A nova geração, em suas palavras, “terá mais possibilidades porque a geração anterior batalhou muito, abriu espaço”. E isso é exatamente o caminho que levou ao momento que o surf masculino vive hoje. “(O Brazilian Storm) Só existe porque a geração antes deles cavou esse espaço, fez acontecer.” O feminino, por sua vez, vem crescendo, ocupando posições, tendo voz, falando em igualdade, trazendo o mesmo número de praticantes na Olimpíada e trazendo igualdade de premiação. E se todas essas questões que estão sendo levantadas abrem caminhos, não é demais imaginar que daqui a três, cinco, dez anos, teremos a possibilidade de uma geração de surf feminino no topo do mundo. “E quem escreveu a história? A gente sabe quem são as protagonistas”, afirma Claudinha.

O maior sonho da gente mesmo, mulher, é ver o surf feminino evoluir. Fico muito feliz de fazer um esporte que é tão querido e que dá oportunidade para muita gente, e pode dar muito mais. É isso que eu penso: Precisa só da oportunidade”, conclui Silvana.

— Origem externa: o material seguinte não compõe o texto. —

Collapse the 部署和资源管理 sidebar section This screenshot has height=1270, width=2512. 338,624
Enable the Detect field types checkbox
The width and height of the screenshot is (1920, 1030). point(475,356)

Daqui para frente, Claudinha segue incentivando e unindo mulheres no surf feminino através da inspiração, da comunicação e de sua clínica de surf com turmas ao redor do país. Enquanto Silvana segue para as etapas do Challenger Series, buscando sua reclassificação para o WCT em 2022 e, claro, se preparando para buscar a vaga em Paris 2024. Adianta que não está em seus planos parar tão cedo. “Não custa nada eu ser um Kelly Slater da vida no Brasil, né?”, brinca. Se ele continua competindo aos 47 anos, Silvana adianta que planeja competir mundialmente até os 40, dando trabalho às meninas. E só depois, voltar de vez para Paracuru, onde estará à sua espera a casa que está terminando de construir. Outro sonho realizado. Bem de frente para a onda de Ronco do Mar, onde tudo começou.